__AIM OF THE TASK__:
Write the next part of the passage on the Bisa people's caterpillar rituals, picking up after its final sentence.

(READING TEXT)

Traditional technologies protect the habitat of the caterpillars, such as the use of fire to prevent natural blazes from consuming the host trees.

==== Ritual and beliefs ====
The monitoring process of the Bisa people of the caterpillars are often reproduced and learned through ritual behavior, performed by members of the senior chief kopa royal establishment. These rituals act as a regulator for the harvesting of the caterpillar and involve many layers of the community. The village scouts will walk through the woodlands daily and will report the location of eggs within their chiefdom back to the senior chief of the chiefdom. In one such practiced ritual to thank the ancestral Bisa spirits for the edible caterpillars, the senior chief's assistant (chilukuta) places a white cloth in the shrine for the burial site of the senior chiefs (chaipinda). The white cloth is cut into two parts, half of it is to stay at the shrine while the other is cut into smaller pieces. Believed to bless the developing caterpillars, the smaller pieces are used by the chief's male grandchildren to mark the host plants.

(End READING TEXT)
(DATA RECORDS)

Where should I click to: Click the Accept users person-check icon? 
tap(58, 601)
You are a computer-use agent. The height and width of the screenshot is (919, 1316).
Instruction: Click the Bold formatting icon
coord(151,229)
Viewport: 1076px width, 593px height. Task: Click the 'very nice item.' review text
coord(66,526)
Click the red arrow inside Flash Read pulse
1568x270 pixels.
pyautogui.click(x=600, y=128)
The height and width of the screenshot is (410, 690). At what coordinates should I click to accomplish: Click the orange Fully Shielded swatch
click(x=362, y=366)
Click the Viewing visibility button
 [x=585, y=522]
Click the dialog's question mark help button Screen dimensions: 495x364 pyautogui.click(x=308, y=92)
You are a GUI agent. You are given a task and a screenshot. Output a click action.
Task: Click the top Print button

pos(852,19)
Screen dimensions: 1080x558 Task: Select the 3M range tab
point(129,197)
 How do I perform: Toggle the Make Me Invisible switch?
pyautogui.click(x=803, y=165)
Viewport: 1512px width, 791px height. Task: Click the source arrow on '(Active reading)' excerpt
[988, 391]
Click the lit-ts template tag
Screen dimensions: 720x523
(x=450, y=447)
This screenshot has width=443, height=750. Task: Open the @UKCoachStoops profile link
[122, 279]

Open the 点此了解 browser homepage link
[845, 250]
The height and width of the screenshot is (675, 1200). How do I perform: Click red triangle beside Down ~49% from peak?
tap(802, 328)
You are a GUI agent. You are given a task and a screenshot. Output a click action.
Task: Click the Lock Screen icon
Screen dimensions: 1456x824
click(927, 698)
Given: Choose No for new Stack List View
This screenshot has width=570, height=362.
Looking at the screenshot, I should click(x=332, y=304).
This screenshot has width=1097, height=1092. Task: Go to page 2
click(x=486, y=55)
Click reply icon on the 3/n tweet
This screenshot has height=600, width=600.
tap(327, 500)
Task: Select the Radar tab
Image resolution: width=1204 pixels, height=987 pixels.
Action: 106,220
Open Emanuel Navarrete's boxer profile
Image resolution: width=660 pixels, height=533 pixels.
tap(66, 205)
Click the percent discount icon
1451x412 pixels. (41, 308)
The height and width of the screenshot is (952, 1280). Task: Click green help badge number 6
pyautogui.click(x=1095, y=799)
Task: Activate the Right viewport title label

(End DATA RECORDS)

__EXERCISE RESULT__:
As the eggs begin to hatch, the monitors will gather several to present to the chief who will convene a meeting of himself, his adviser and sub-chiefs, and his senior wife. The chief's wife (mukolo-wa-chalo or "mother-of-the-land"), will offer the young caterpillars to the ancestral Bisa spirits at the shrine (babenye) in a ritual known locally as Ukuposela. Once the caterpillars have begun reaching maturity and samples have been brought by monitors to the senior chief, another meeting is called and more caterpillars are offered up by the senior wife, who following the offering eats the caterpillars that were not offered. A third meeting is called to set up a harvesting date in which the wife does not participate, though representatives from buyers outside the chiefdom may be invited. In another meeting a price is set for caterpillar harvests, and no outside representative participates.

The Bisa people have established rules and taboos for harvesting, such as a stoppage directive issued by the senior chief. The signal for the beginning of harvesting generally is the beginning of November and the signal to stop given around mid-December. Other taboos and associated beliefs are: collecting caterpillars before or after the signals are believed to lead to those involved getting lost, its forbidden to roast them in an open fire or eviscerate them with a knife, noisy or sexual behavior is forbidden while harvesting, and consuming young caterpillars would make people go insane.